⟨
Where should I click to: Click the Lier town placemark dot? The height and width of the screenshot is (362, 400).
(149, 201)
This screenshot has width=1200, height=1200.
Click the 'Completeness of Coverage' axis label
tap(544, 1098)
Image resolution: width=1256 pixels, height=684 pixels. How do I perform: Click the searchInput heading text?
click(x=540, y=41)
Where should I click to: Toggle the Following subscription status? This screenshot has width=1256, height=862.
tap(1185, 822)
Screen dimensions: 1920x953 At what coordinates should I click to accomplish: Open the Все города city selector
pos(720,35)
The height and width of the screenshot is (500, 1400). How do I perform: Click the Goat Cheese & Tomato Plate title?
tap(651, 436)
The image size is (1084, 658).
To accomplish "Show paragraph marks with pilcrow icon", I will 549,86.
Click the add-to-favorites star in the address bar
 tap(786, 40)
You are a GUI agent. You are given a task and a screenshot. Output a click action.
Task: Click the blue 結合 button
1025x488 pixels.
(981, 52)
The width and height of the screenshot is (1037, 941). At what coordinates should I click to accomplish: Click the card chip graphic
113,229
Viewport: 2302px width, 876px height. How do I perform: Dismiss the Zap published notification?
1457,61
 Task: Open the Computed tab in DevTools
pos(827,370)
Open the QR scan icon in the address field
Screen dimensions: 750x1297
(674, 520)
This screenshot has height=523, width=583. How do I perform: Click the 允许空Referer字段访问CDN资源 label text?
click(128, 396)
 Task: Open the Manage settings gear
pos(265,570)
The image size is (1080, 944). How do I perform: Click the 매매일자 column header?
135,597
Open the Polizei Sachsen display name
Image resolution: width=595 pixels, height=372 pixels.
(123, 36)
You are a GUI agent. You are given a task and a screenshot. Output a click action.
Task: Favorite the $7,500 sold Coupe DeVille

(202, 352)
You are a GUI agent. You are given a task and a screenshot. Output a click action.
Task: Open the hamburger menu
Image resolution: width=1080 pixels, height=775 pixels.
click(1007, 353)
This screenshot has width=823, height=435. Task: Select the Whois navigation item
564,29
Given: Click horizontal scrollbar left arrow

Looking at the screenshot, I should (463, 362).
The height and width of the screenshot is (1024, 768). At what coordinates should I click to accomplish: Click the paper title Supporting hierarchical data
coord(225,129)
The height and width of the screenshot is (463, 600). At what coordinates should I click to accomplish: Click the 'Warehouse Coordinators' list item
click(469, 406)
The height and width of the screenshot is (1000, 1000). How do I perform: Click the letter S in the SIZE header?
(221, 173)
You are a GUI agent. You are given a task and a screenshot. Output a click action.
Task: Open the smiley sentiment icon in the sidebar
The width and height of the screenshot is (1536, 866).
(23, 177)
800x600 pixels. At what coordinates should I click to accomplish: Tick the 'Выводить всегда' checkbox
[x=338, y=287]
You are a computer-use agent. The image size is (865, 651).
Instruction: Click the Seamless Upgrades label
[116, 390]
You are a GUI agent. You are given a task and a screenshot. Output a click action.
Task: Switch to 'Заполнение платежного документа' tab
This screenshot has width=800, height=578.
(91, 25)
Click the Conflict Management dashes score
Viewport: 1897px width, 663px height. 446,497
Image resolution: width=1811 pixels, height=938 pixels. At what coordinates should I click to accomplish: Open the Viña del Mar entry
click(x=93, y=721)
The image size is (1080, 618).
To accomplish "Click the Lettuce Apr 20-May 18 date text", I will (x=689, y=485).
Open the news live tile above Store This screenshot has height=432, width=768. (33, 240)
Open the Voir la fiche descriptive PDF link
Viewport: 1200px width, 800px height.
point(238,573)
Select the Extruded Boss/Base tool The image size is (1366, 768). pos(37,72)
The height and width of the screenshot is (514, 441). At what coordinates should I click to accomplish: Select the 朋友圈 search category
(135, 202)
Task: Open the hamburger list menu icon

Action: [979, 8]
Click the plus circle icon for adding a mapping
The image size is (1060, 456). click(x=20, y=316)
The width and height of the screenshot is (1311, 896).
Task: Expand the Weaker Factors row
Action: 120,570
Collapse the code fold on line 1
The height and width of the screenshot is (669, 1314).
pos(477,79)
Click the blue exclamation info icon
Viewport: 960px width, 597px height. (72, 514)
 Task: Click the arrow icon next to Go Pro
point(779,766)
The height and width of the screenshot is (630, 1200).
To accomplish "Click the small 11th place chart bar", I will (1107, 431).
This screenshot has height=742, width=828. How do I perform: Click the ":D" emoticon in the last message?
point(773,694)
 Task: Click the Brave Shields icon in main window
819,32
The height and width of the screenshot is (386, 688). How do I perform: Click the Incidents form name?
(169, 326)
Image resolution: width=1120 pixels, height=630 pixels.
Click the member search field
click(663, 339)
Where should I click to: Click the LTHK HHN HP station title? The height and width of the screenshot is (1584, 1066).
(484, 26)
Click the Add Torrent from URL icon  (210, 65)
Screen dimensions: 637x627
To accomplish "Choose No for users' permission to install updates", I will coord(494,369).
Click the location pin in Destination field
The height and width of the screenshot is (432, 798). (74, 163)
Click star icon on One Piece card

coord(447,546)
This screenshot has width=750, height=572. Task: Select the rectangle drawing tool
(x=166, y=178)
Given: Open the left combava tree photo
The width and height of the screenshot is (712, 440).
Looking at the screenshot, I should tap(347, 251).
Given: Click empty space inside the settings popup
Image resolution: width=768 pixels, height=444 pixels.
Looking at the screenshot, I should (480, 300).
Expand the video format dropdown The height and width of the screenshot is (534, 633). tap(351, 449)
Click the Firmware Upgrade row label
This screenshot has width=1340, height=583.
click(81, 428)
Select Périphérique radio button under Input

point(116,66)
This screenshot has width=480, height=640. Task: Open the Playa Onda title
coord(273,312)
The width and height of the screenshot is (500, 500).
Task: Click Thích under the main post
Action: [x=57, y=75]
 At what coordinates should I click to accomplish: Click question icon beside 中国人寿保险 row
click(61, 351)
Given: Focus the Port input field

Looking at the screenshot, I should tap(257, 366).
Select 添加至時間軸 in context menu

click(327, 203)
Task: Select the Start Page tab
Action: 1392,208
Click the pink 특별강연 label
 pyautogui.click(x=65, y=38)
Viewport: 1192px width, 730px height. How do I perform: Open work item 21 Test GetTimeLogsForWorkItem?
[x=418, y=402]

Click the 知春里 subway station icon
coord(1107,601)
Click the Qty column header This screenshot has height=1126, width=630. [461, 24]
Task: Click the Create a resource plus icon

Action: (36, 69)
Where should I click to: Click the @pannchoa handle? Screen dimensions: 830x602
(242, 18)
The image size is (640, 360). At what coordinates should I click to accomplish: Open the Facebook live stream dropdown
⟩
EXERCISE BRIEF
Scan the listing above for the word "live" and show each line where it is found.

THE COMPLETED TASK
Open the news live tile above Store This screenshot has height=432, width=768. (33, 240)
The image size is (640, 360). At what coordinates should I click to accomplish: Open the Facebook live stream dropdown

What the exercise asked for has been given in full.